La récente réaction du ministre national des Infrastructures et Travaux publics à l’égard du gouverneur du Kongo Central, au sujet de la gestion de la Route nationale n°1 (RN1), relance un débat juridique sensible. Pour Bob Bavuidi, ancien ministre provincial, il ne s’agit pas d’une simple controverse politique, mais d’un véritable conflit de compétences entre le pouvoir central et les provinces.
Revenant sur une analyse juridique approfondie, il rappelle que ce type de différend n’est pas inédit. Déjà en 2011, un bras de fer similaire avait opposé Kinshasa aux autorités provinciales sur des questions de compétences législatives.
Au cœur du débat, la gestion des routes d’intérêt national. La Constitution de 2006 est explicite : ces infrastructures relèvent de la compétence exclusive du gouvernement central.

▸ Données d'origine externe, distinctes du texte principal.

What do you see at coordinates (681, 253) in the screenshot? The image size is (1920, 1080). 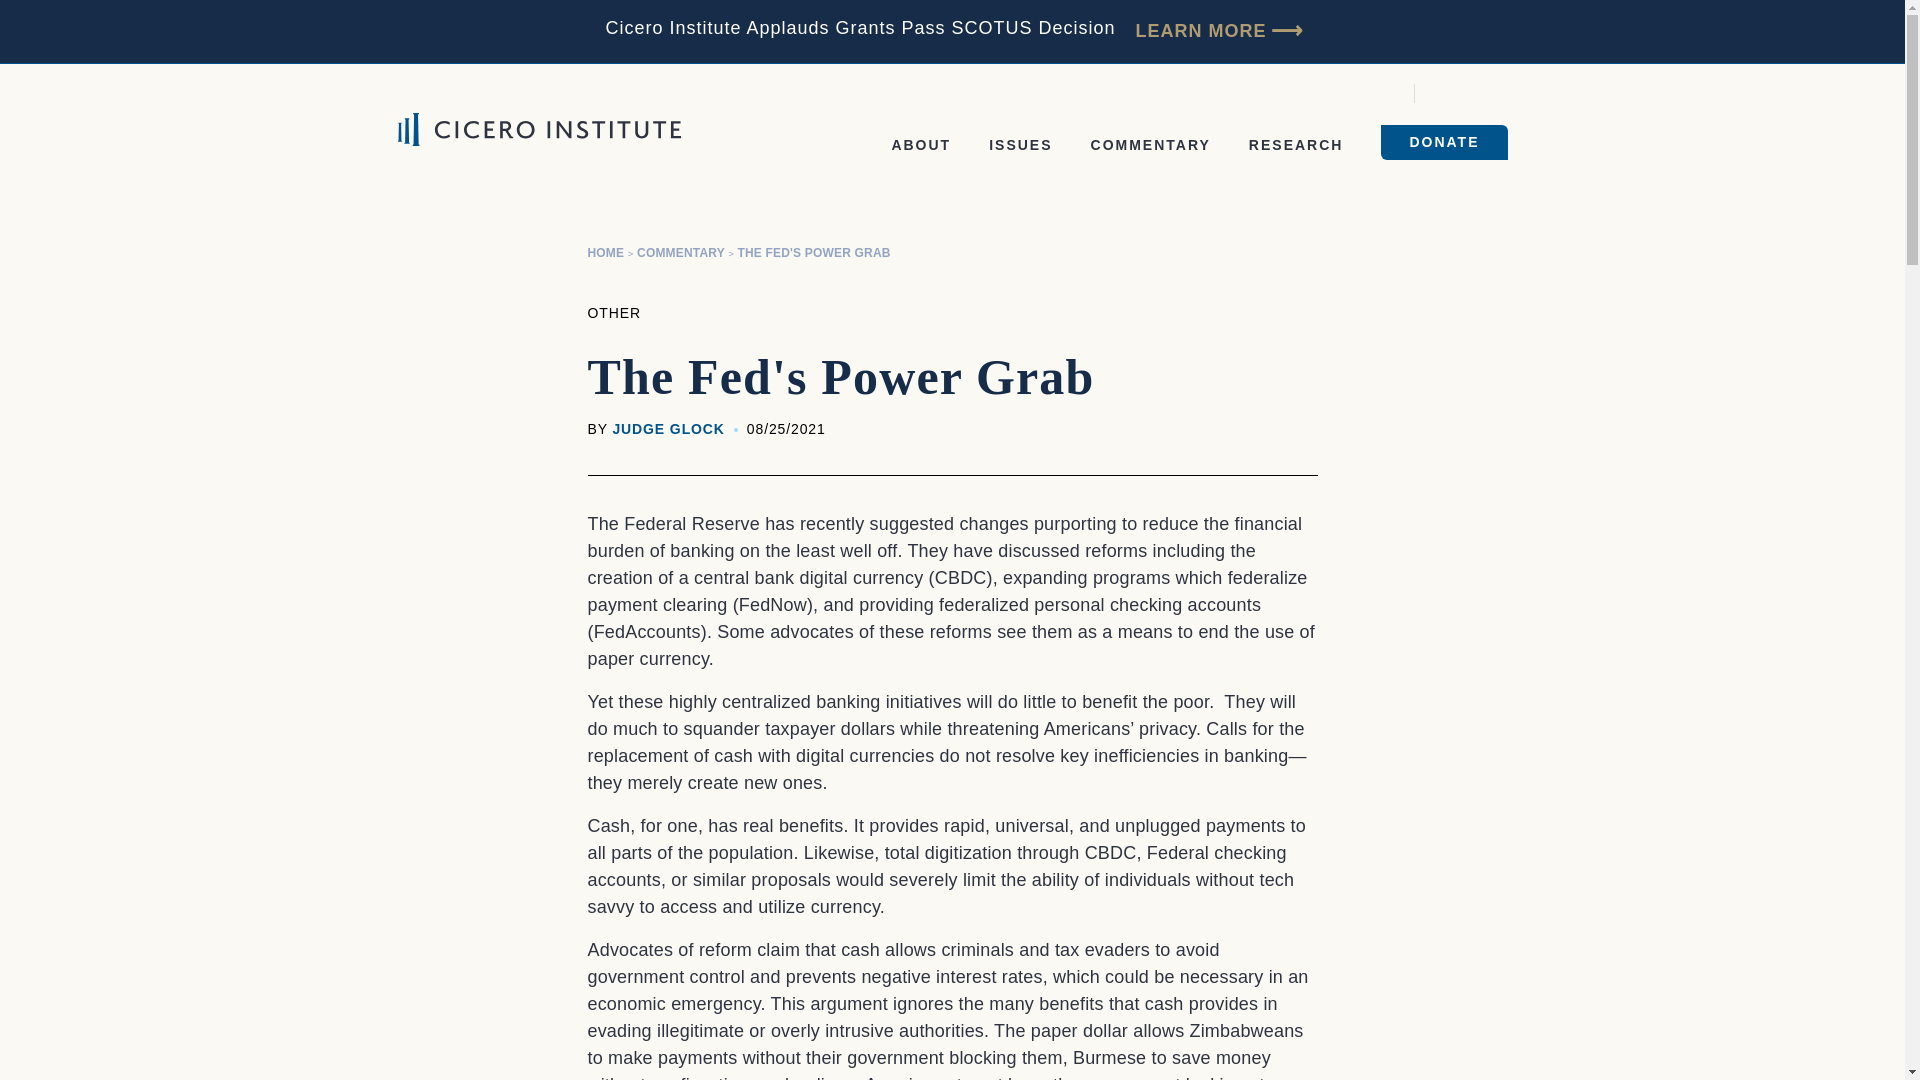 I see `COMMENTARY` at bounding box center [681, 253]. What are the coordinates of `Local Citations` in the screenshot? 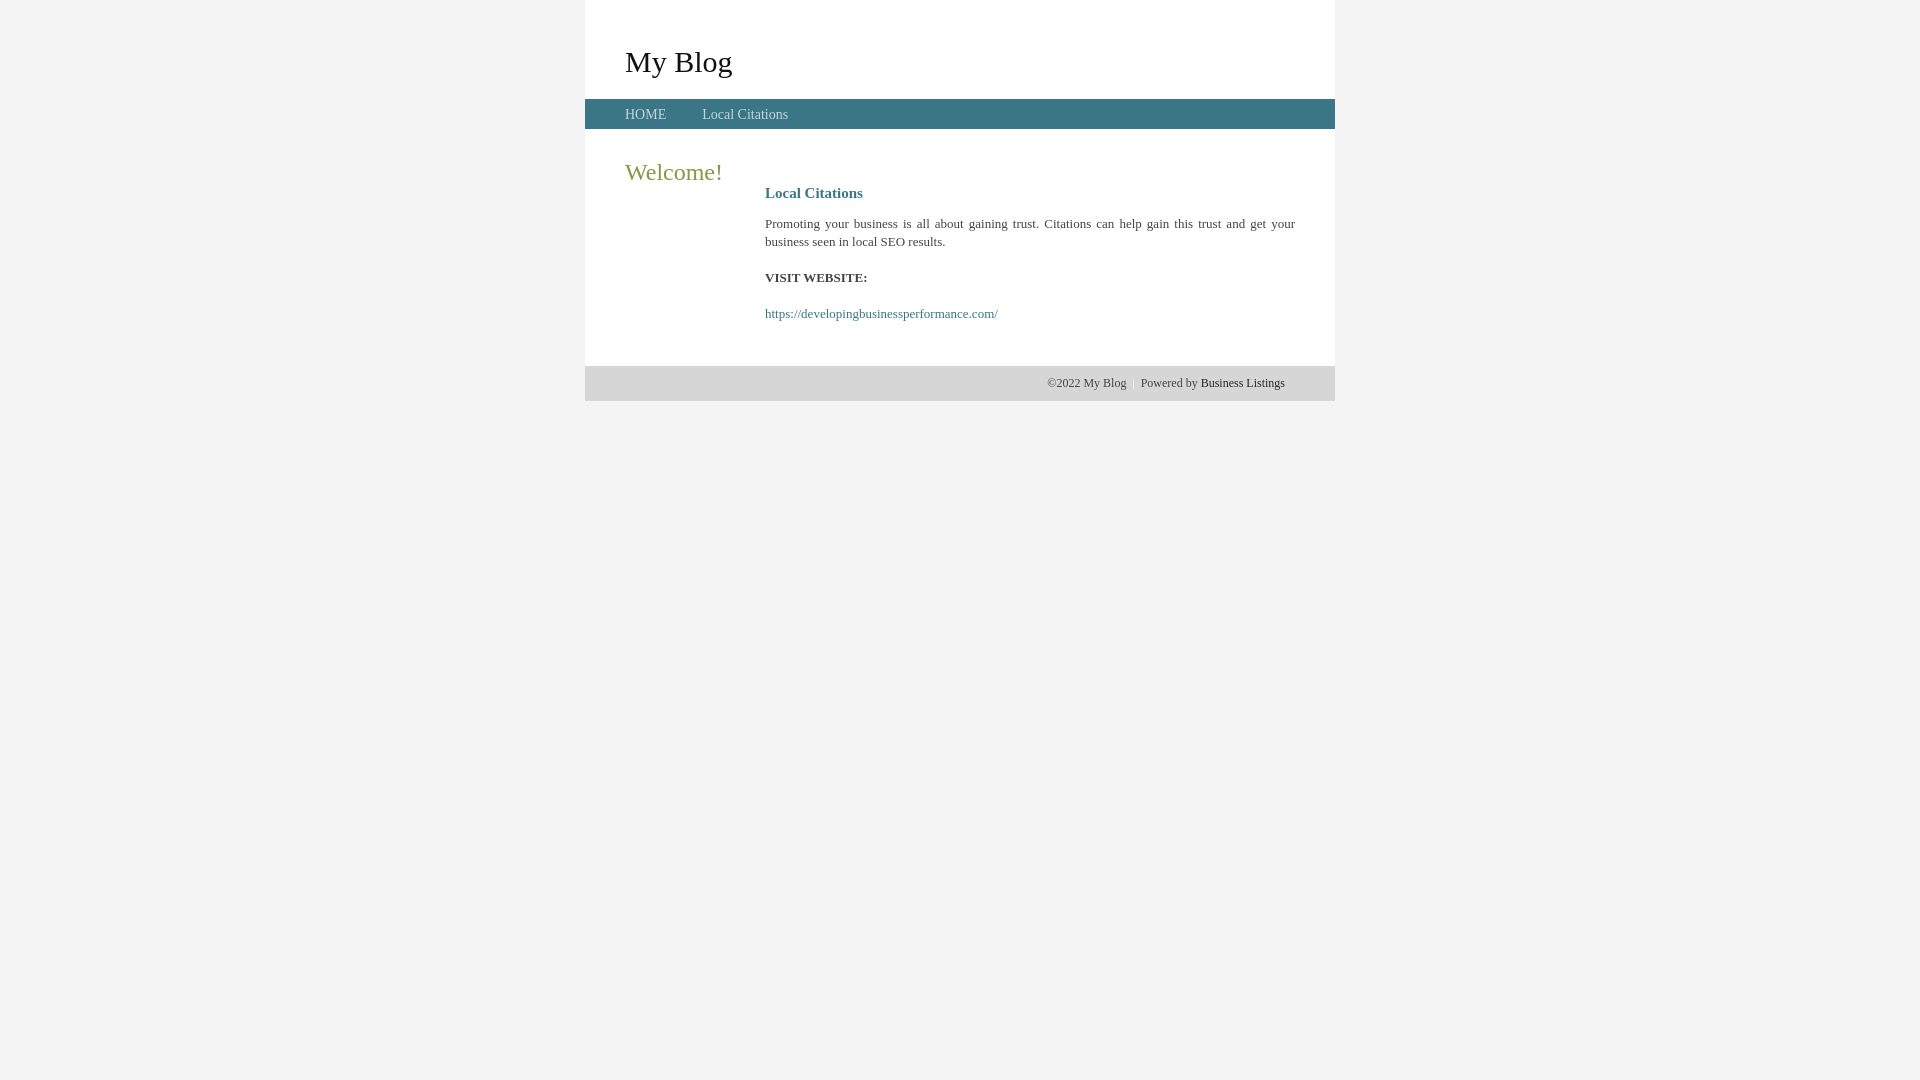 It's located at (745, 114).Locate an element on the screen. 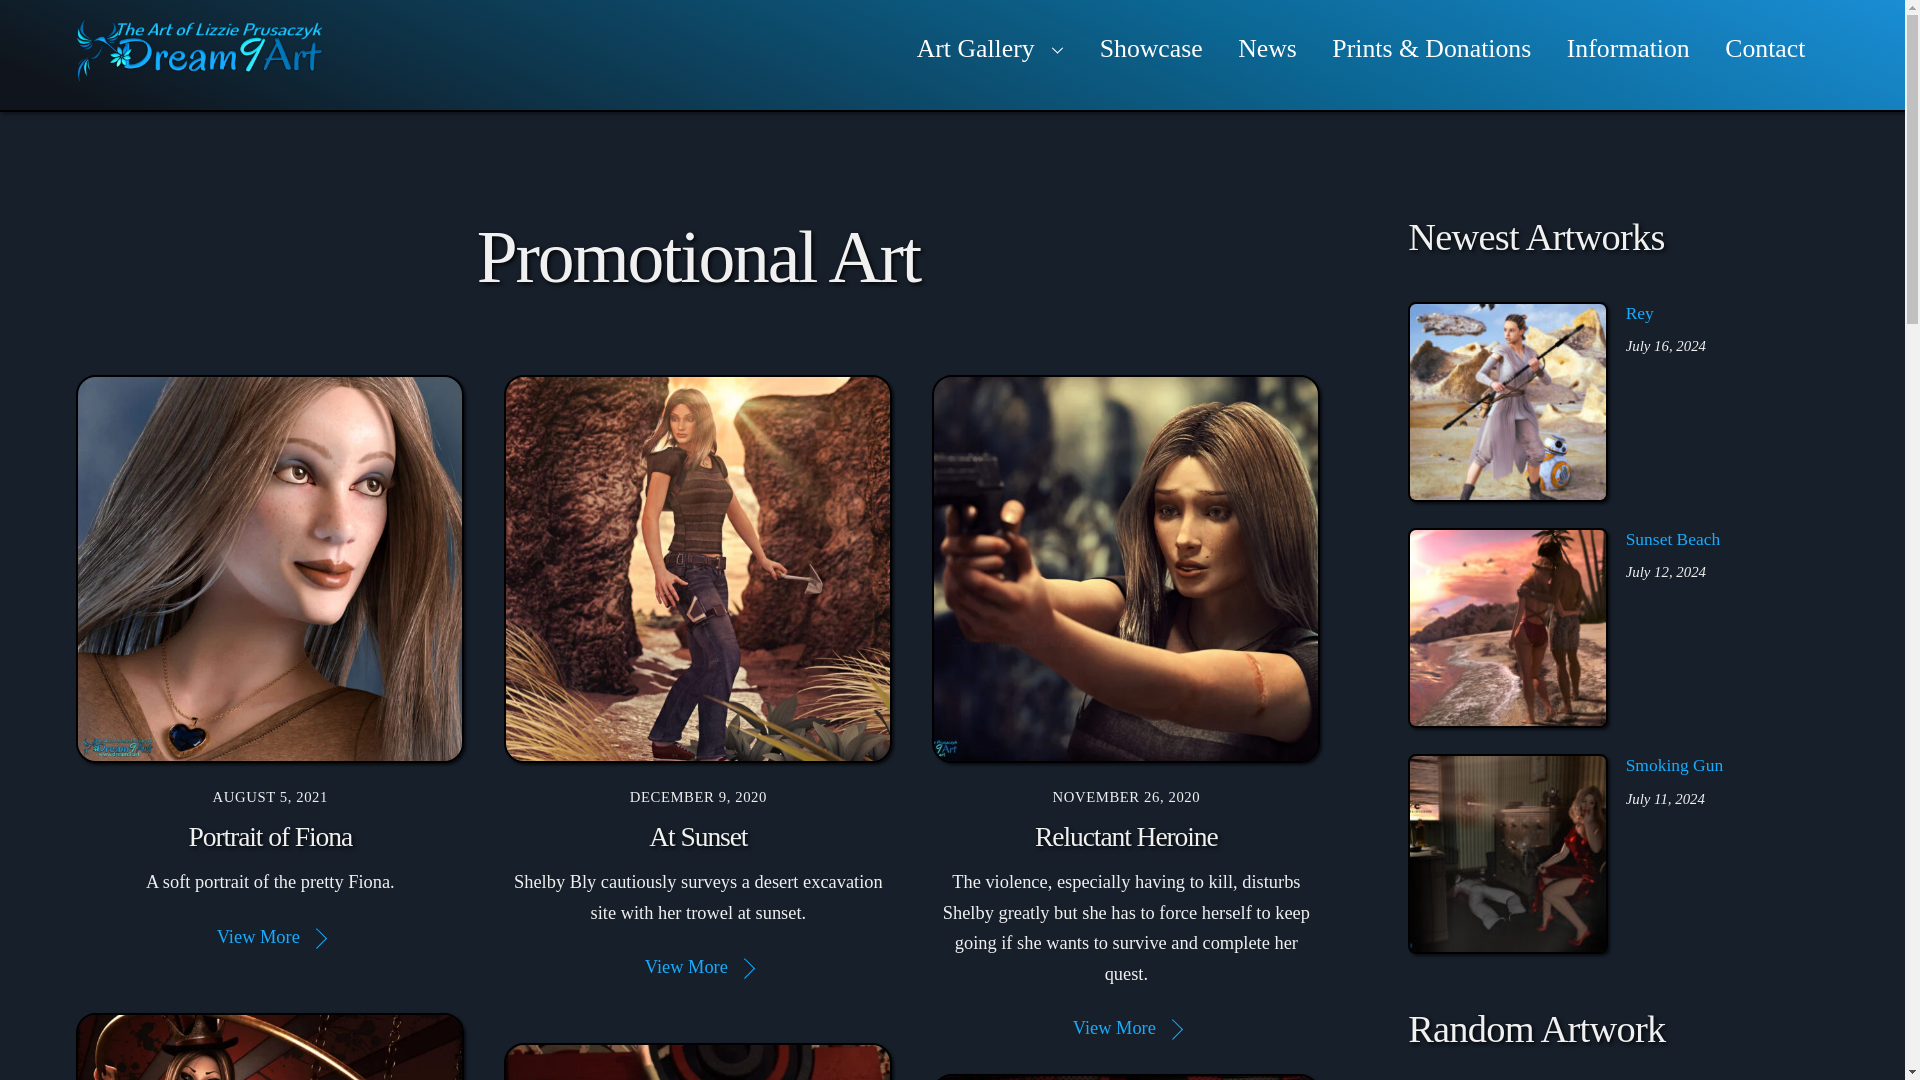 Image resolution: width=1920 pixels, height=1080 pixels. Sunset Beach is located at coordinates (1508, 628). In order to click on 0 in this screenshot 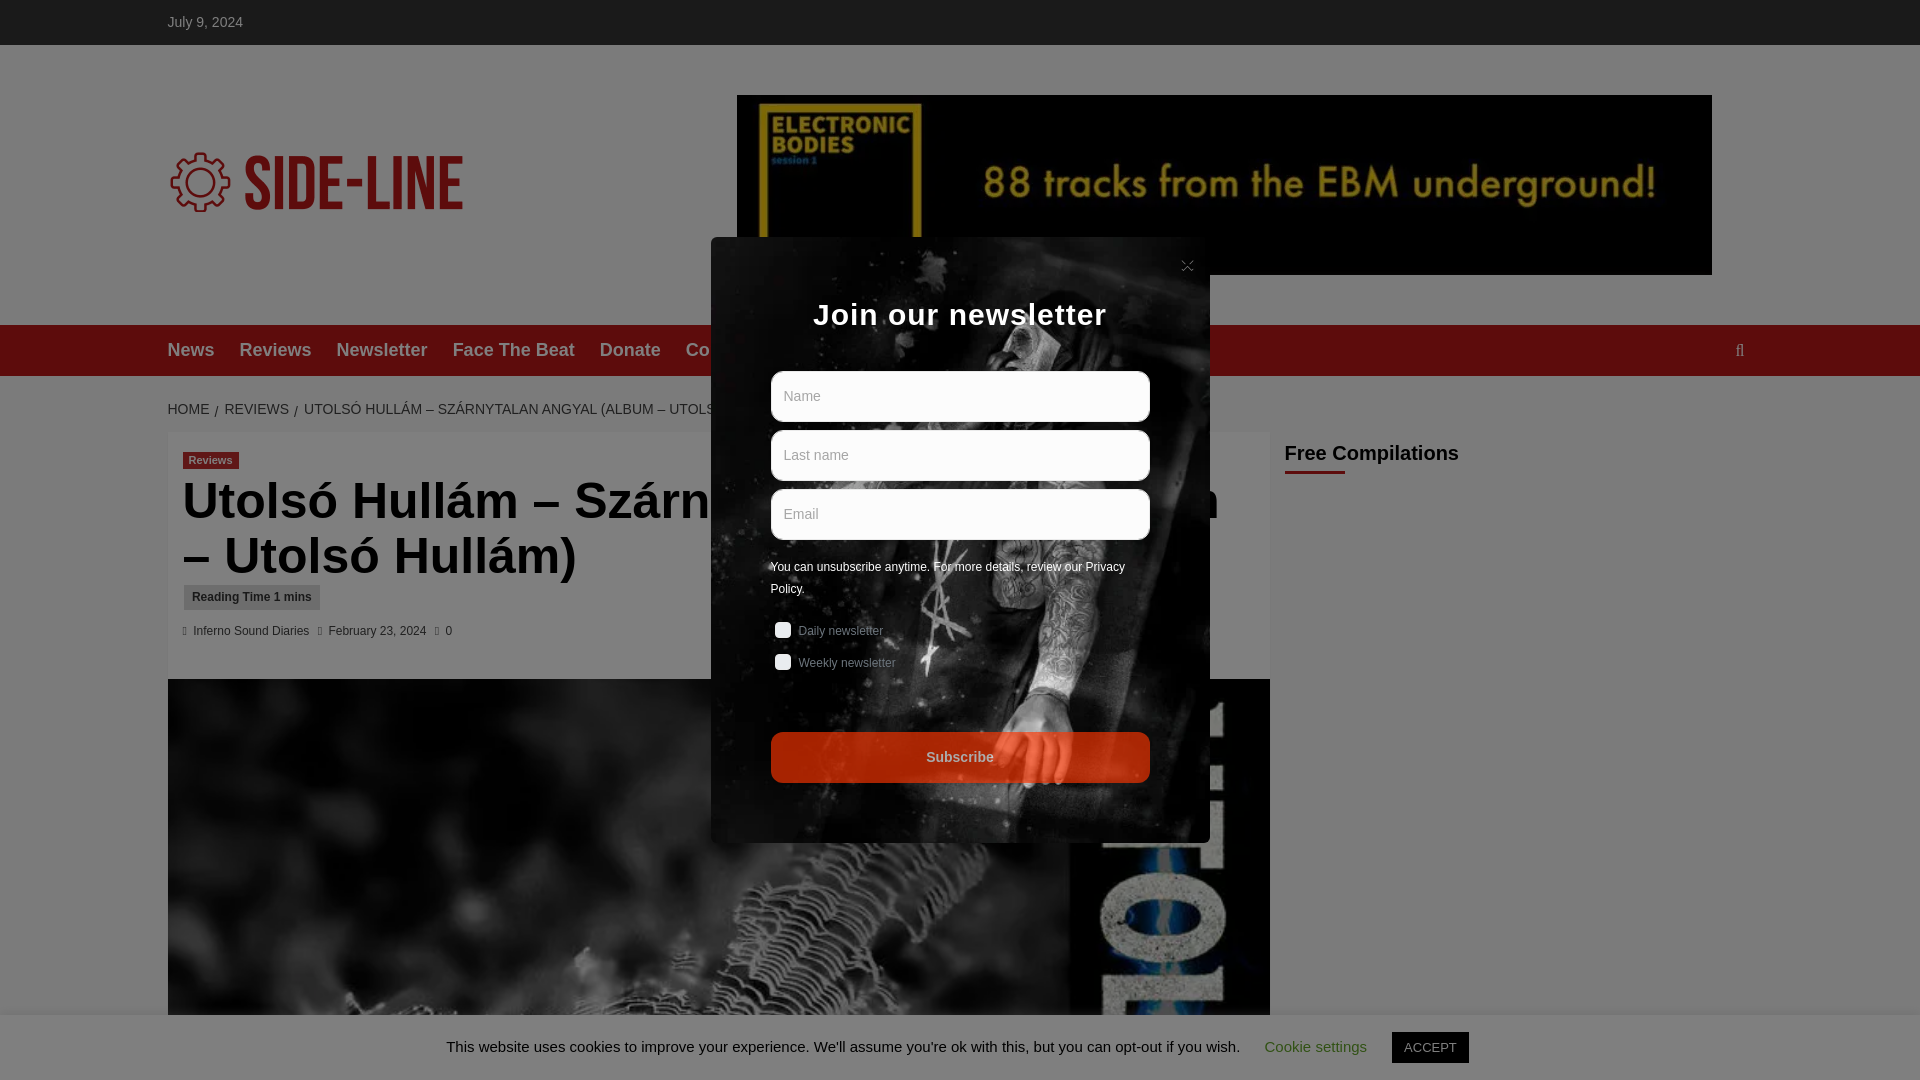, I will do `click(443, 631)`.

En vertu de ce principe, leur organisation administrative et technique échappe, en théorie, aux provinces.nCependant, la province, entité dite « régionalisée », dispose d’une autonomie plus large qu’une simple entité territoriale décentralisée. Cette spécificité exclut toute tutelle directe d’un ministre national sur un gouverneur.
Un ministre sans pouvoir d’injonction directe
Sur la question centrale, Bob Bavuidi est catégorique qu’un ministre national ne dispose d’aucun pouvoir d’injonction administrative directe à l’égard d’un gouverneur. Le gouverneur, bien qu’élu à la tête de sa province, agit aussi comme représentant du gouvernement central en province. À ce titre, ses actes peuvent être contrôlés, notamment par voie de recours devant le juge administratif. Le gouvernement central peut également, dans certains cas, se substituer à lui si celui-ci intervient dans un domaine relevant exclusivement de ses compétences. Mais ce contrôle ne saurait se traduire par des ordres directs ou une mise sous tutelle.
Suspension du gouverneur : une option encadrée
La question d’une éventuelle sanction disciplinaire, notamment une suspension, mérite nuance. La loi prévoit que le gouvernement central peut intervenir en cas de carence du gouverneur dans l’exercice de compétences déconcentrées. Toutefois, cette intervention prend la forme d’une substitution temporaire et ciblée, et non d’une suspension administrative au sens strict. Autrement dit, il ne s’agit pas d’une sanction disciplinaire définitive, mais d’une mesure limitée à la prise de décisions spécifiques.
Quel juge pour annuler un arrêté provincial ?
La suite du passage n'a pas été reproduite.